The CRTC said it considers that these new regulations will encourage greater competition in the broadcasting distribution sector, and provide greater regulatory clarity for players in a more competitive and technologically advanced environment, while ensuring access by Canadians to Canadian services. The Commission intends to undertake a general review of the effectiveness and appropriateness of the new regulations after two years.
USELESS FACT: The province of Alberta in Canada has been completely free of rats since 1905.
Teledesic has found another investor: Saudi Prince Al Waleed bin Talal bin Abdulaziz al-Saud.
"Prince Al Waleed plans to invest in a joint project with Teledesic to finance and launch a network of satellites that will transmit voice, data, and the Internet to cover every spot on Earth," said the statement from his office in Riyadh, Saudi-Arabia.
According to the statement, Al-Walled met Teledesic CEO Craig McCaw during a tour of the United States in the last two weeks. It did not give any details on the prince's planned investment in the US$9 billion "Internet-in-the-sky" project.
The prince [who has at least US$11 billion more than Al Bundy] recently said he wanted "to concentrate on communications, technology, entertainment and news" and bought into Rupert Murdoch's News Corp, Netscape, and Motorola (Sat-ND, 25.11.97.)
USELESS FACT: A Saudi Arabian woman can get a divorce if her husband doesn't give her coffee.

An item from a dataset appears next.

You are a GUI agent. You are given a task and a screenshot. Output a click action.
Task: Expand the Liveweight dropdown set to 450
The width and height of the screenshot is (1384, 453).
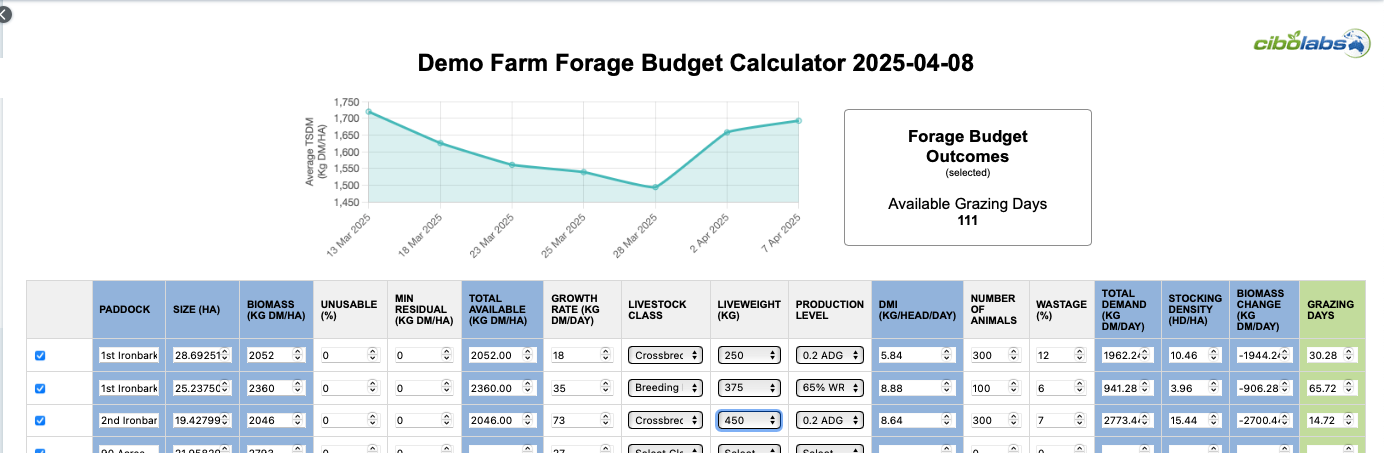(x=749, y=421)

What a surprise: Japan's television networks, both public and commercial, will launch digital TV services on direct broadcast satellites (DBS) prior to offering them terrestrially.
According to Kyodo news agency, has signalled it will approve that plan brought forward by the broadcasting industry. Originally, both DBS and terrestrial digital TV were due to start in 2000. Broadcaster pointed out that while the introduction of terrestrial digital TV would cost more than a trillion yen, it offered less benefits than digital DBS services.

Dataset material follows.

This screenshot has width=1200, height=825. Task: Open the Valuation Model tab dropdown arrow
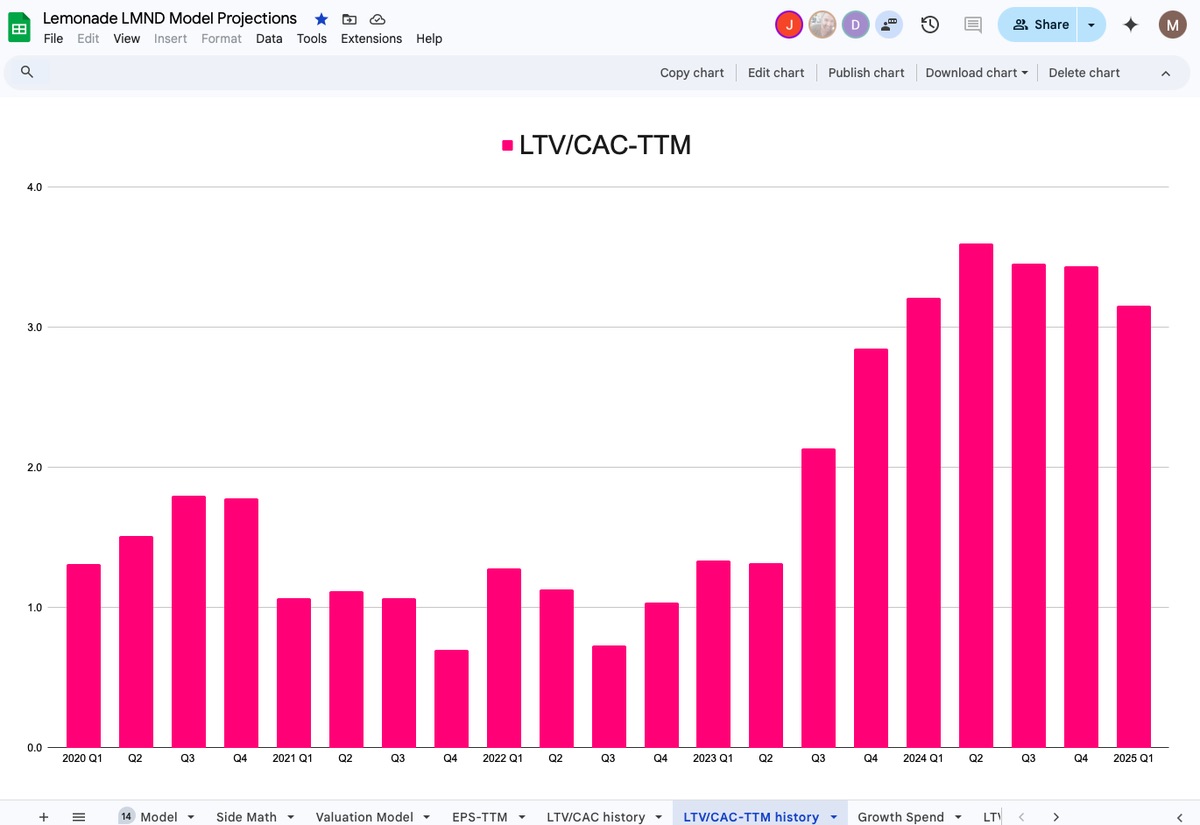coord(426,817)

Kyodo said that public broadcaster NHK is expected to publish a long-term management plan in January that will already include the precedence of digital DBS TV over digital terrestrial services.
USELESS FACT: A family of six died in Oregon during WWII as a result of a Japanese balloon bomb.
Centuries ago, I wrote that Denmark's first and only pay-TV sports channel TVS will be shut down at the end of 1997. I guess I wrote that "the channel had been set up by Denmark's public broadcasters in co-operation with the Danish Football [soccer] Association."
Mogens Poulsen wrote in to tell me that
"The main shareholder is the Danish Telecom, not TV Denmark, which (as you already know -- you were only testing us!?!) is a number of regional private broadcasters airing the same programs at the same time -- terrestrial and via satellite.
Hmm... I have to admit that I do live in a place that's pretty close to Denmark; closer than to any other country in the world, and under certain ionospheric conditions, I can receive Danish TV and radio terrestrially. But apart from that I have to admit that I don't know much about the TV landscape there (neither do I know about the TV landscape in any other country of the world.)
Okay, but that's Sat-ND: I'll compile all that stuff that's available out there somewhere in cyberspace. Please don't expect me to check it out for you, and please don't expect me to have a brain of my own because I just haven't. My apologies for that; I was born like that and I just can't help it. Poor me ;-)
USELESS FACT: There is not a single entry containing the word "Denmark" in my Useless Facts database, which currently comprises 2532 items. Er... make that 2533 items.